We looked at the functional enrichment of these 264 genes in DAVID50,51. The enrichment analysis returned the terms ‘Cell-cell adhesion’, ‘Cell adhesion’ and ‘Biological adhesion’, with adjusted p-values less than 0.01 (Supplementary Information 2). These results indicate that the main modules in the network are associated with cell-cell adhesion. Further, we performed degree centrality, closeness centrality, betweenness centrality, and eigenvector centrality on the MI network, to obtain 28 unique genes (Supplementary Information 2). Out of these 28 genes, genes like DCC, DIAPH3, ARHGAP24, BCHE, DMD, LRP1B, BRWD3, DSC2, and HAS2 are known to be associated with metastasis and tumorigenesis (Supplementary Information 2).

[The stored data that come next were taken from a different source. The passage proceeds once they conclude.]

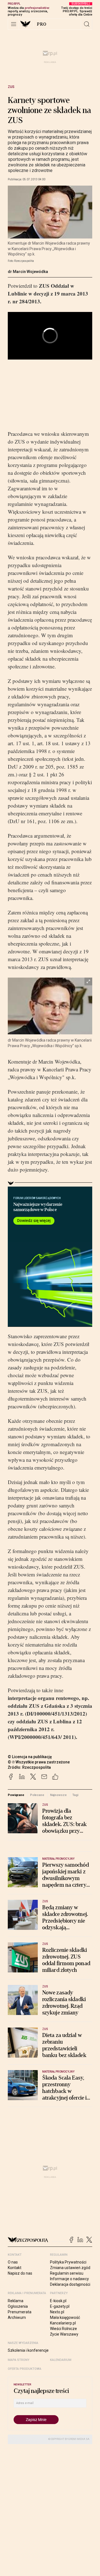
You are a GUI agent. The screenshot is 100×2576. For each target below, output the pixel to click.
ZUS (11, 87)
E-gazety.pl (59, 2306)
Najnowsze (58, 1795)
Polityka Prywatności (68, 2262)
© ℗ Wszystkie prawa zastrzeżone (39, 1762)
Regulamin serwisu (66, 2273)
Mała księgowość (65, 2317)
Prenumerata (19, 2312)
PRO (42, 24)
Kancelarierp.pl (63, 2323)
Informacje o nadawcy (69, 2279)
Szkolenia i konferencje (28, 2350)
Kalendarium (60, 2360)
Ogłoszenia (18, 2306)
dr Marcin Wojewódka (28, 271)
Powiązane (16, 1795)
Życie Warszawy (64, 2334)
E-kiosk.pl (58, 2301)
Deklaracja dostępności (70, 2284)
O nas (13, 2262)
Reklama (15, 2301)
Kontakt (14, 2267)
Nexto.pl (57, 2312)
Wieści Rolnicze (63, 2328)
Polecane (37, 1795)
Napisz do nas (20, 2273)
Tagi (75, 1795)
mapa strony (18, 2360)
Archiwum (17, 2317)
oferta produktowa (24, 2369)
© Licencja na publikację (30, 1757)
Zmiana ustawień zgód (70, 2267)
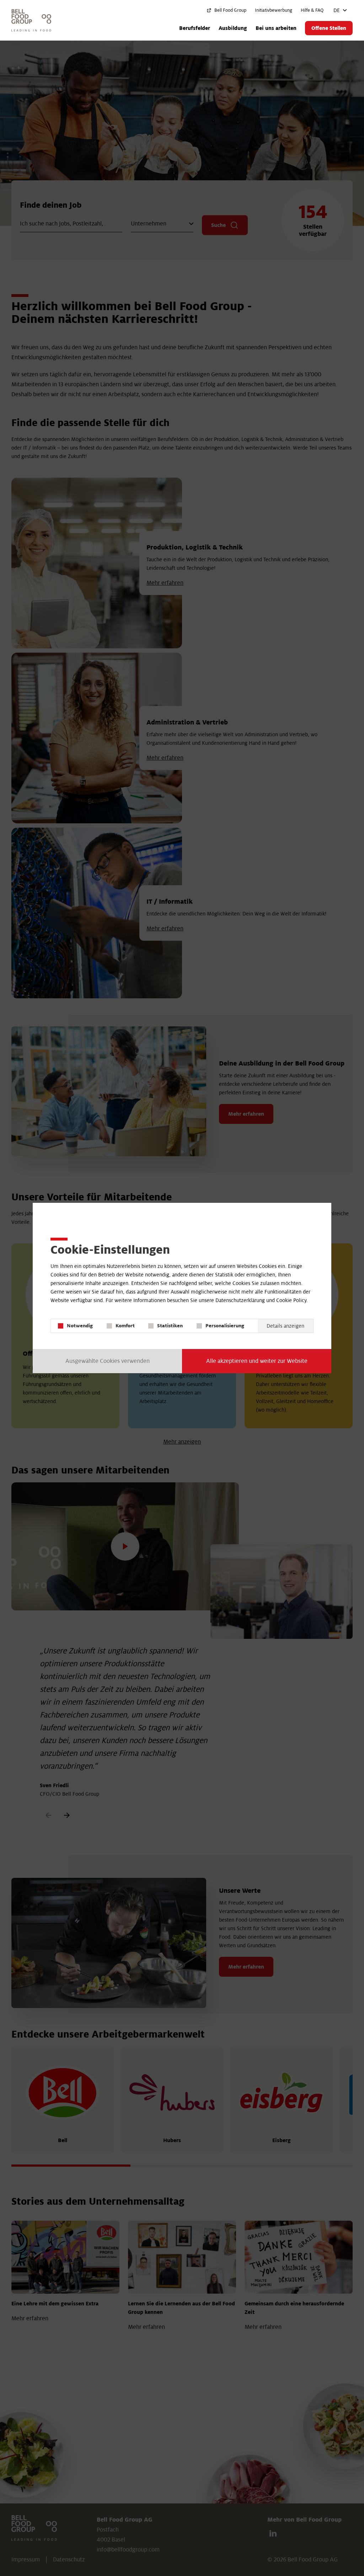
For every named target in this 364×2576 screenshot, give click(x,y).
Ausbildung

We can see that the pathways that were significantly enriched in the case/control and control-free analyses are very different. However, the functions of these pathways tell a very interesting story. The case/control pathways, where we are comparing breast cancer samples with healthy data, are telling us that the pathways implicated are related to cancer initiation, growth and immune response, and even specifically an androgen and estrogen metabolism associated cancer. However, when we look at control-free MI results of breast cancer, we see enriched pathways that are mainly related to cell adhesion, with hub genes involved in metastasis. While the case-control analysis talks about the presence of cancer in the samples, the MI network genes and the implicated pathways are telling us that the cancer is displaying metastatic properties.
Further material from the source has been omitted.